What's best calling these things depends on:
- Who is using the system;
- what is the nature of the action really being performed;
- what other actions may be performed.
The Programmers View
With relation to databases (and data-driven APIs) there's the famous CRUD operations, which stand for Create/Read/Update/Destroy.
In many programming languages you may first create a record, then add it to a container, then remove it from the container, then destroy or delete it.
Also, in programming, change denotes something that is yet to be persisted (saved to the database or file), while update denotes persisting the change. Modify is not common, but you do get 'modified records' as a flag for a non-persisted state (aka, 'dirty records').
You can argue that people will agree on these definitions:
- You create something from scratch. Like create a new report.
Once in existence, you add something to a container. Like adding a person to the managers group.
By modifying something you change its properties. Like modifying a design.
- By updating something you change the data, but not the design. Like updating someone's phone number.
By changing something you replace one existing thing with another. Like changing your profile photo.

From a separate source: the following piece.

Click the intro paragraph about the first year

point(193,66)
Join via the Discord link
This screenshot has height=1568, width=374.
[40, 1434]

By removing something you take it out of a container. Like removing something from the fridge - the thing still exist.
- By destroying something you do the opposite from creating - gone forever. Like destroying a toy.

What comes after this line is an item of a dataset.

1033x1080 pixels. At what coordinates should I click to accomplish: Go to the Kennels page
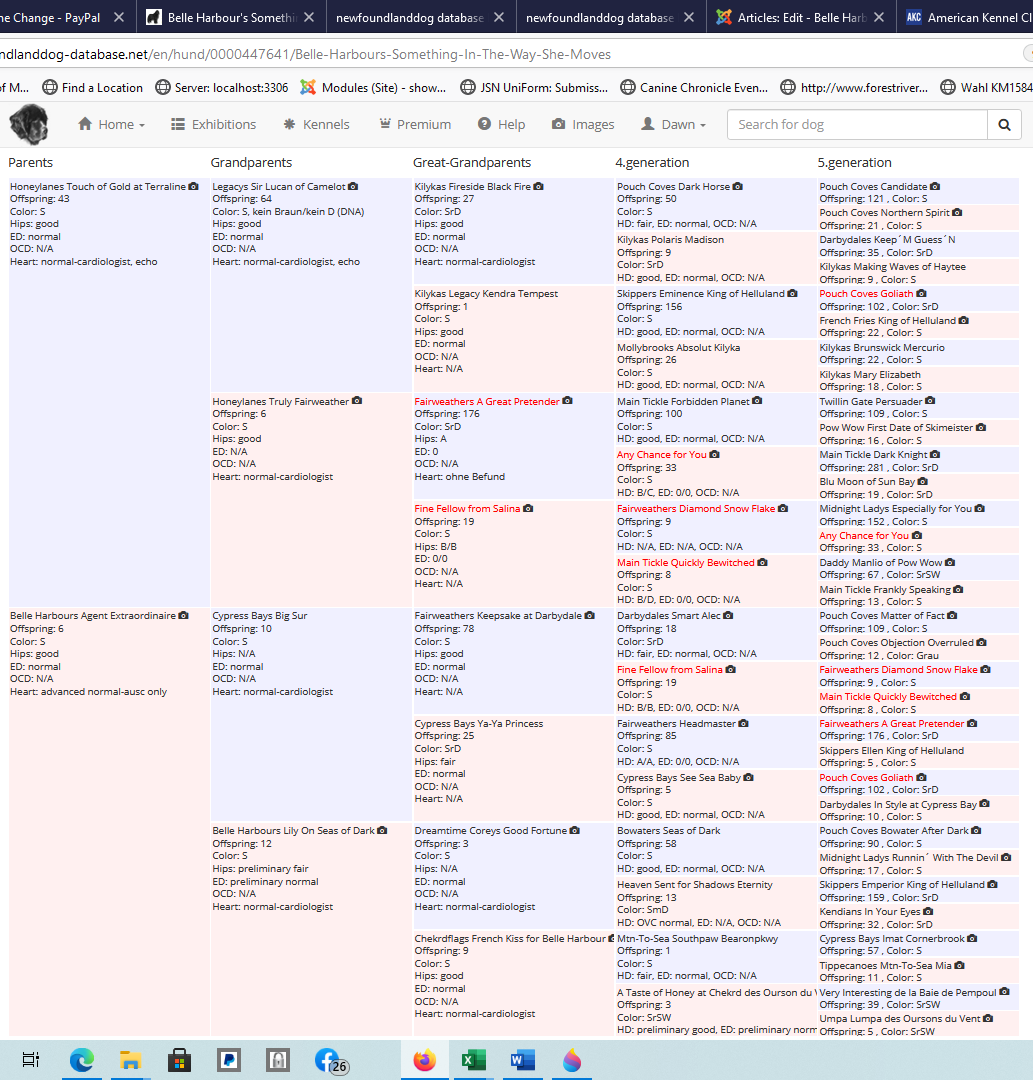316,125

- By deleting something you wipe if off, so it is no longer retrievable. This is said with the obvious exception that nowadays people are accustomed to the 'undelete' feature. So somewhat of an ambiguity here, but it is a standard in interfaces to use the term for permanent delation.

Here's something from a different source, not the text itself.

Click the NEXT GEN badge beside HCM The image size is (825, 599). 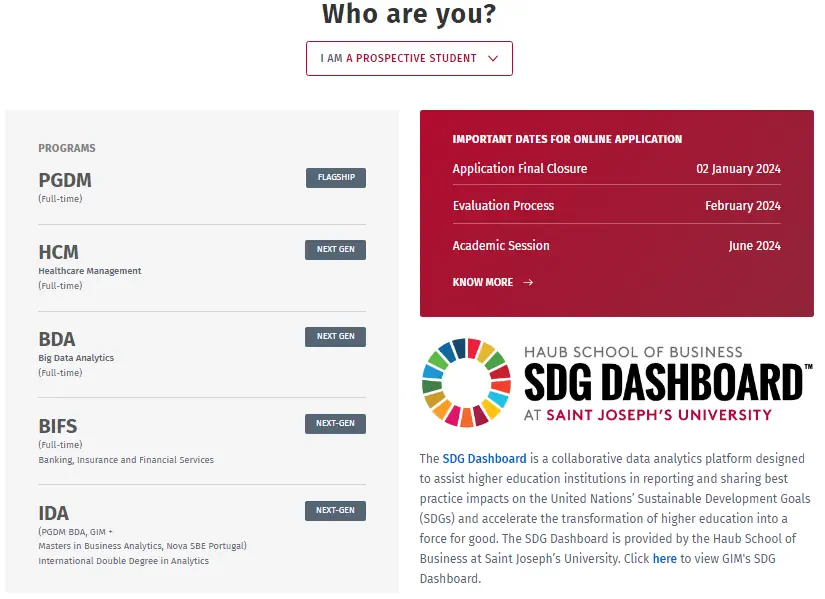click(x=335, y=249)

- Prefer Add over Create unless there's a clear create-then-add mechanism. Although technically (and as you said) create means it never existed before, while programmers think about 'records' users think about the abstraction these stand for. While for you adding a person's record makes perfect sense, 'creating a person' or 'creating a task' is less intuitive than 'adding a person' (to the system) or 'adding a task' (to the task list). Obviously, if your users are IT professionals and fluent with what a database and records are, prefer create over add.
- If persistance is involved, prefer update over change. Having said that, users are accustomed to 'save changes'. Don't use modify.
- Prefer Remove for non-permanent removal, and Delete for permanent removal.